## WHAT THE TASK ASKS
The answer should be an exact copy of the lines from the line with "Task: Open the Más Tuya Que Mía track link" through the last line of the entries, and no other lines.

## INPUT
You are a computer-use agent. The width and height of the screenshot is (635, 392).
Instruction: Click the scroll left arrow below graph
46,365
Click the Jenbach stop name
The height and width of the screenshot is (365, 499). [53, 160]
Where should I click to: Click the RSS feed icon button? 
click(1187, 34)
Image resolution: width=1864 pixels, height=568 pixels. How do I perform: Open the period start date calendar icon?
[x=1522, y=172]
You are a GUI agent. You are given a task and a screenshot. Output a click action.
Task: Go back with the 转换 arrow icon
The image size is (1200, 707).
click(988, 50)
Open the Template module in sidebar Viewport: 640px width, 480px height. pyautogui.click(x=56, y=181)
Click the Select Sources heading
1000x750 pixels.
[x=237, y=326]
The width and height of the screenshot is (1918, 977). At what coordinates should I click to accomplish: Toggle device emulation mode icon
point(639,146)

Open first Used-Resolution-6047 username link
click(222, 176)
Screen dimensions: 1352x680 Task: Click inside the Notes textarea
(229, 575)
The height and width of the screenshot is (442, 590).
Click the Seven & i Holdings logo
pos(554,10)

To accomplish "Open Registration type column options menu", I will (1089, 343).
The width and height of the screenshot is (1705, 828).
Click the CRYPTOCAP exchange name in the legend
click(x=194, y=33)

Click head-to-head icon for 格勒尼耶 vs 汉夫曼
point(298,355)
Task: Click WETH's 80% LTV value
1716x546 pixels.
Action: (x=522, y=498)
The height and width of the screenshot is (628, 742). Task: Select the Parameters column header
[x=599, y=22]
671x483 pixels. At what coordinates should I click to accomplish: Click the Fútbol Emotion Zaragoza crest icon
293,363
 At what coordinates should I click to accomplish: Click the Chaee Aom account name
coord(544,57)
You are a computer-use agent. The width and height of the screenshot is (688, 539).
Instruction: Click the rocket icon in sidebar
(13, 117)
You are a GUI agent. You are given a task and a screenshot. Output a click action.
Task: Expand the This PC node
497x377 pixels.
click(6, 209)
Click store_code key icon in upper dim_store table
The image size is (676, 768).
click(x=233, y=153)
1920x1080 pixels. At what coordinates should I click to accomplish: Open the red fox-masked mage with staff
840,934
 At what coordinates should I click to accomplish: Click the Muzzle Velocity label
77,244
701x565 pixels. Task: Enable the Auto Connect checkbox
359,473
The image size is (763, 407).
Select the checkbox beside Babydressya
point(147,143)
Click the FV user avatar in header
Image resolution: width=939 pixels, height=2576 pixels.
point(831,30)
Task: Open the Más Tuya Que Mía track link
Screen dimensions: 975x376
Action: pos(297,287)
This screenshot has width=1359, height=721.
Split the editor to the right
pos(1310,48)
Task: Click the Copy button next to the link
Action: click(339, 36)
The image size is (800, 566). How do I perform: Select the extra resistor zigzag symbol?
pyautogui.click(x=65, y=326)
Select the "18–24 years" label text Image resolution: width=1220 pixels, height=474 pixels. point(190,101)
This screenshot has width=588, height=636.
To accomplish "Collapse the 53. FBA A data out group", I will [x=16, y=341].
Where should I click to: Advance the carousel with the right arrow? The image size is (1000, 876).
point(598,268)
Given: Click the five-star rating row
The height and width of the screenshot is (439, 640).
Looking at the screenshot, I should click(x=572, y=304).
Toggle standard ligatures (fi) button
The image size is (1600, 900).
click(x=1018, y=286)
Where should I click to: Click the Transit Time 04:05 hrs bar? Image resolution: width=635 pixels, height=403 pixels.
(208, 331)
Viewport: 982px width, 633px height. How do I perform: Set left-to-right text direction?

## COMPLETED TASK
Task: Open the Más Tuya Que Mía track link
Screen dimensions: 975x376
Action: pos(297,287)
This screenshot has width=1359, height=721.
Split the editor to the right
pos(1310,48)
Task: Click the Copy button next to the link
Action: click(339, 36)
The image size is (800, 566). How do I perform: Select the extra resistor zigzag symbol?
pyautogui.click(x=65, y=326)
Select the "18–24 years" label text Image resolution: width=1220 pixels, height=474 pixels. point(190,101)
This screenshot has width=588, height=636.
To accomplish "Collapse the 53. FBA A data out group", I will [x=16, y=341].
Where should I click to: Advance the carousel with the right arrow? The image size is (1000, 876).
point(598,268)
Given: Click the five-star rating row
The height and width of the screenshot is (439, 640).
Looking at the screenshot, I should click(x=572, y=304).
Toggle standard ligatures (fi) button
The image size is (1600, 900).
click(x=1018, y=286)
Where should I click to: Click the Transit Time 04:05 hrs bar? Image resolution: width=635 pixels, height=403 pixels.
(208, 331)
Viewport: 982px width, 633px height. How do I perform: Set left-to-right text direction?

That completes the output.